*Exercise directions*: Return the data below in full, matching every line exactly.
Data to process: Begin
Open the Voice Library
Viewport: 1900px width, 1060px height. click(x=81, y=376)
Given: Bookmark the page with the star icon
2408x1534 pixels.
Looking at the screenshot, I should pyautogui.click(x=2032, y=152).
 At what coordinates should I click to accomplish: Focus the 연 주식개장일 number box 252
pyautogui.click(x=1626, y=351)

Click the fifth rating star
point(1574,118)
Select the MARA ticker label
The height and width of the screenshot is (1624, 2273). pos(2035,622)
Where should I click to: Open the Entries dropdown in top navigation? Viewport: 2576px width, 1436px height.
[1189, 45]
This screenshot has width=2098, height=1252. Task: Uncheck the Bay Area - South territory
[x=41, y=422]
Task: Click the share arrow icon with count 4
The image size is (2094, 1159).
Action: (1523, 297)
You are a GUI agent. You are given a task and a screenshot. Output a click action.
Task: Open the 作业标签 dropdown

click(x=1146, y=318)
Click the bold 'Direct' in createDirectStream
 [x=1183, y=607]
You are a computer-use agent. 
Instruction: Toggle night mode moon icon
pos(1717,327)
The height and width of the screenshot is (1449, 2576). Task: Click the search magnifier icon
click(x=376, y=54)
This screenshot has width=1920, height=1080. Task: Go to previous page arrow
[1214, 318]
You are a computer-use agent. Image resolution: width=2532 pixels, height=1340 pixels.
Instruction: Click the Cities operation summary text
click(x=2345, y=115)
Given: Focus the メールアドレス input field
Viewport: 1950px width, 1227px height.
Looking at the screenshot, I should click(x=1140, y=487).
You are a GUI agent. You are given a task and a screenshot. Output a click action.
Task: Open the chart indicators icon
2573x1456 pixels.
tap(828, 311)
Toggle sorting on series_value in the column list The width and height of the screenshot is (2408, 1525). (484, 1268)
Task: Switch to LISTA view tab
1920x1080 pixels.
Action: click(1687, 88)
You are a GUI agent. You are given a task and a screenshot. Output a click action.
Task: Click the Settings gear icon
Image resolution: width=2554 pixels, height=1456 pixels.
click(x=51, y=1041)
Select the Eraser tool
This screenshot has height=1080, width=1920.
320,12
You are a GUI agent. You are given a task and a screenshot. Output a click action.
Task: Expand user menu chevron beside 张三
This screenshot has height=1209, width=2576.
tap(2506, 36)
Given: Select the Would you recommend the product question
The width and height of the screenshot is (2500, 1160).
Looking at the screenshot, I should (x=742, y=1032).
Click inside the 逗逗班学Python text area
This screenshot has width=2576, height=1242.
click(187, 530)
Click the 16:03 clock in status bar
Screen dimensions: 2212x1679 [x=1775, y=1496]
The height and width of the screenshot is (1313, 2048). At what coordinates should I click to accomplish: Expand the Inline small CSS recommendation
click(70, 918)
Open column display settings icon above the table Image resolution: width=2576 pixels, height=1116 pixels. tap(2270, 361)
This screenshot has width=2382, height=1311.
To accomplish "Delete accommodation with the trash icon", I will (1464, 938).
Data to process: End
*Solved exercise*:
Open the Voice Library
Viewport: 1900px width, 1060px height. click(x=81, y=376)
Given: Bookmark the page with the star icon
2408x1534 pixels.
Looking at the screenshot, I should pyautogui.click(x=2032, y=152).
 At what coordinates should I click to accomplish: Focus the 연 주식개장일 number box 252
pyautogui.click(x=1626, y=351)

Click the fifth rating star
point(1574,118)
Select the MARA ticker label
The height and width of the screenshot is (1624, 2273). pos(2035,622)
Where should I click to: Open the Entries dropdown in top navigation? Viewport: 2576px width, 1436px height.
[1189, 45]
This screenshot has width=2098, height=1252. Task: Uncheck the Bay Area - South territory
[x=41, y=422]
Task: Click the share arrow icon with count 4
The image size is (2094, 1159).
Action: (1523, 297)
You are a GUI agent. You are given a task and a screenshot. Output a click action.
Task: Open the 作业标签 dropdown

click(x=1146, y=318)
Click the bold 'Direct' in createDirectStream
 [x=1183, y=607]
You are a computer-use agent. 
Instruction: Toggle night mode moon icon
pos(1717,327)
The height and width of the screenshot is (1449, 2576). Task: Click the search magnifier icon
click(x=376, y=54)
This screenshot has width=1920, height=1080. Task: Go to previous page arrow
[1214, 318]
You are a computer-use agent. Image resolution: width=2532 pixels, height=1340 pixels.
Instruction: Click the Cities operation summary text
click(x=2345, y=115)
Given: Focus the メールアドレス input field
Viewport: 1950px width, 1227px height.
Looking at the screenshot, I should click(x=1140, y=487).
You are a GUI agent. You are given a task and a screenshot. Output a click action.
Task: Open the chart indicators icon
2573x1456 pixels.
tap(828, 311)
Toggle sorting on series_value in the column list The width and height of the screenshot is (2408, 1525). (484, 1268)
Task: Switch to LISTA view tab
1920x1080 pixels.
Action: click(1687, 88)
You are a GUI agent. You are given a task and a screenshot. Output a click action.
Task: Click the Settings gear icon
Image resolution: width=2554 pixels, height=1456 pixels.
click(x=51, y=1041)
Select the Eraser tool
This screenshot has height=1080, width=1920.
320,12
You are a GUI agent. You are given a task and a screenshot. Output a click action.
Task: Expand user menu chevron beside 张三
This screenshot has height=1209, width=2576.
tap(2506, 36)
Given: Select the Would you recommend the product question
The width and height of the screenshot is (2500, 1160).
Looking at the screenshot, I should (x=742, y=1032).
Click inside the 逗逗班学Python text area
This screenshot has width=2576, height=1242.
click(187, 530)
Click the 16:03 clock in status bar
Screen dimensions: 2212x1679 [x=1775, y=1496]
The height and width of the screenshot is (1313, 2048). At what coordinates should I click to accomplish: Expand the Inline small CSS recommendation
click(70, 918)
Open column display settings icon above the table Image resolution: width=2576 pixels, height=1116 pixels. tap(2270, 361)
This screenshot has width=2382, height=1311.
To accomplish "Delete accommodation with the trash icon", I will (1464, 938).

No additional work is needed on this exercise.